Woman, on the other hand, never understood the mind of Man and why he would enjoy spending time with Friends so much. She stayed at the cave and spend her days sorting berries, slicing meat, constructing fur dresses and making sure that the leash tied around her brats remain in tact. She got tired of spending time alone. Eventually other women started to feel the same, so they formed a click. The Click got together often and would spend their time drinking leaves soaked in water and eating mammoth liver cakes, normally in an orchid of berry trees. Woman and the Click didn’t understand the weird pleasure Man derived from saying nothing and doing stupid stuff with other men, so their vocabulary expanded quickly. They discussed the role of women in stone-society and all of them felt that they could also kill a Mammoth and would probably be better at it than the men. It is interesting to note that modern women still use a lot more words than the average man.

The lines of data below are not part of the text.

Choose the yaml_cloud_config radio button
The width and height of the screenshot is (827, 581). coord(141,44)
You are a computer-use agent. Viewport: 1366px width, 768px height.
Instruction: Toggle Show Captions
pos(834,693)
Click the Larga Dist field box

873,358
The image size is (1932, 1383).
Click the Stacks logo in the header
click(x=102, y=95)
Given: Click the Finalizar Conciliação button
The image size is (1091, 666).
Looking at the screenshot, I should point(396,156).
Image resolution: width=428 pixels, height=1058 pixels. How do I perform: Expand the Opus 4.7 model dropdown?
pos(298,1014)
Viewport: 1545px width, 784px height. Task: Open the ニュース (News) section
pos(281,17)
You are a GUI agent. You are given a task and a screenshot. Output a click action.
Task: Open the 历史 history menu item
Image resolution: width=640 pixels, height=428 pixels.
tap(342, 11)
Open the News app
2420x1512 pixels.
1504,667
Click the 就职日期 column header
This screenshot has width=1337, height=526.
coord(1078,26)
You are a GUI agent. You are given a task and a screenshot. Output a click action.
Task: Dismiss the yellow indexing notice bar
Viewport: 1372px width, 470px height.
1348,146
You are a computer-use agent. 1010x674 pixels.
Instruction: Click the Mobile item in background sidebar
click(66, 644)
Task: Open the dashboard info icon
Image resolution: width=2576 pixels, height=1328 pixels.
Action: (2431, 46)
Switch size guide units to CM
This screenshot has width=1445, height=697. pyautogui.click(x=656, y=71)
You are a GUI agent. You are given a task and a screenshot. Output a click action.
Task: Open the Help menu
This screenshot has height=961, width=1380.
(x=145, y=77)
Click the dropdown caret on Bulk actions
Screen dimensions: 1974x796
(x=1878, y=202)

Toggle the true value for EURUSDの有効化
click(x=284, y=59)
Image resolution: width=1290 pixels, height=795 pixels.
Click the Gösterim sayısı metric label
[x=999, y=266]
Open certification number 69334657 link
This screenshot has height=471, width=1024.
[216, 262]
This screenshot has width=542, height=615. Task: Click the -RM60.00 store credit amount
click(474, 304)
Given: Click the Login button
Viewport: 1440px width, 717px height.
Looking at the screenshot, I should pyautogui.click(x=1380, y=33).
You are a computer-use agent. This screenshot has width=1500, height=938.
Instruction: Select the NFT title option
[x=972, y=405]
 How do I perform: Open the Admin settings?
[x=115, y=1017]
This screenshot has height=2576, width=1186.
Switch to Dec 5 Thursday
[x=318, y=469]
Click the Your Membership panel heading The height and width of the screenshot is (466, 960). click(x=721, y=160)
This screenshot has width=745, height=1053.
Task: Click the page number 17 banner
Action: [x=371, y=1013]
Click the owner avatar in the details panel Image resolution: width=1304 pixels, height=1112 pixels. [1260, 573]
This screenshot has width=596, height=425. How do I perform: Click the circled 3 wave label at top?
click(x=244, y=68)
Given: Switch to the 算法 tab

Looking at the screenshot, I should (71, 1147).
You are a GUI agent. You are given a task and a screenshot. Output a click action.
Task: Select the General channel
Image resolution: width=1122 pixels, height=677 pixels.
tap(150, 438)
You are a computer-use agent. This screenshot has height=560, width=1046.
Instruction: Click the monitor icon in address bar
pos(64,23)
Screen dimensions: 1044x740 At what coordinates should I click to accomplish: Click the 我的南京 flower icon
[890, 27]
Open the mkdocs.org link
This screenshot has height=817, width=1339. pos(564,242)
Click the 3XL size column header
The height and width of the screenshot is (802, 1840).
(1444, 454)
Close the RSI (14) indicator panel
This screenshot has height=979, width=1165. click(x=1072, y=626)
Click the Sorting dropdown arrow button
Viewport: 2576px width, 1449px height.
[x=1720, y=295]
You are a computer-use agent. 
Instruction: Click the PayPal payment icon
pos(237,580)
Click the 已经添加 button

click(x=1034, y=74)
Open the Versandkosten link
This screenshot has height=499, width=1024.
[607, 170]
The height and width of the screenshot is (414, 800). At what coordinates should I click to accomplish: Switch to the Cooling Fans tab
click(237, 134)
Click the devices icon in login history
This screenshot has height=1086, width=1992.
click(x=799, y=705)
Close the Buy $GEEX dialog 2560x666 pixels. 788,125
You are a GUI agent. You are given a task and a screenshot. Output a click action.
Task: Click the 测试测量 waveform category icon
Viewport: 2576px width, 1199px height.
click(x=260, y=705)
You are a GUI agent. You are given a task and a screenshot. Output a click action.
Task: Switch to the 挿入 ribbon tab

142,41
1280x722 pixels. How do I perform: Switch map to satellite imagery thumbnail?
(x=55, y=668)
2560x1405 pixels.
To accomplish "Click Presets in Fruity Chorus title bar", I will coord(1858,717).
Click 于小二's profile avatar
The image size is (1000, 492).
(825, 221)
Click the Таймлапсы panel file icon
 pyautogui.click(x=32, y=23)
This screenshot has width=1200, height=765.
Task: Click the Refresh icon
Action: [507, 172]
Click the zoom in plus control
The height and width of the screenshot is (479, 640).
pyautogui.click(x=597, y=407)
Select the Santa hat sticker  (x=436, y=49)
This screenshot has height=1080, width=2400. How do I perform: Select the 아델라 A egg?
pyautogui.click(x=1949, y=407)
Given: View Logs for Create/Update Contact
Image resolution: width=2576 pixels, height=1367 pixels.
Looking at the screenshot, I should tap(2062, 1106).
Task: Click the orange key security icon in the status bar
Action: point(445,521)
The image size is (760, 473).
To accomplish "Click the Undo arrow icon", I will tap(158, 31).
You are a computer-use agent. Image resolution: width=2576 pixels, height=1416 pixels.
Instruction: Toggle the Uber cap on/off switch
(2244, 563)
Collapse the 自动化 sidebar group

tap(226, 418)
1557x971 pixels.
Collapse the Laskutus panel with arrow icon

Man needs friends for the same reasons today. Science has not been able to give a plausible explanation for this phenomenon. Women are complex, beautiful, exquisite creatures who shouldn’t waste their precious time to try and understand the simple minds of Man. Maybe we like to get together because it’s a time where we get rid of stress. Maybe it’s an escape from society’s expectation of what we need to be. Maybe it’s an environment that strips us of any responsibility whatsoever. A comfortable space where we can be a younger, more primal version of ourselves without judgement.

Or maybe it’s as simple as having a place to laugh at each other and say fire and fuck every now and then.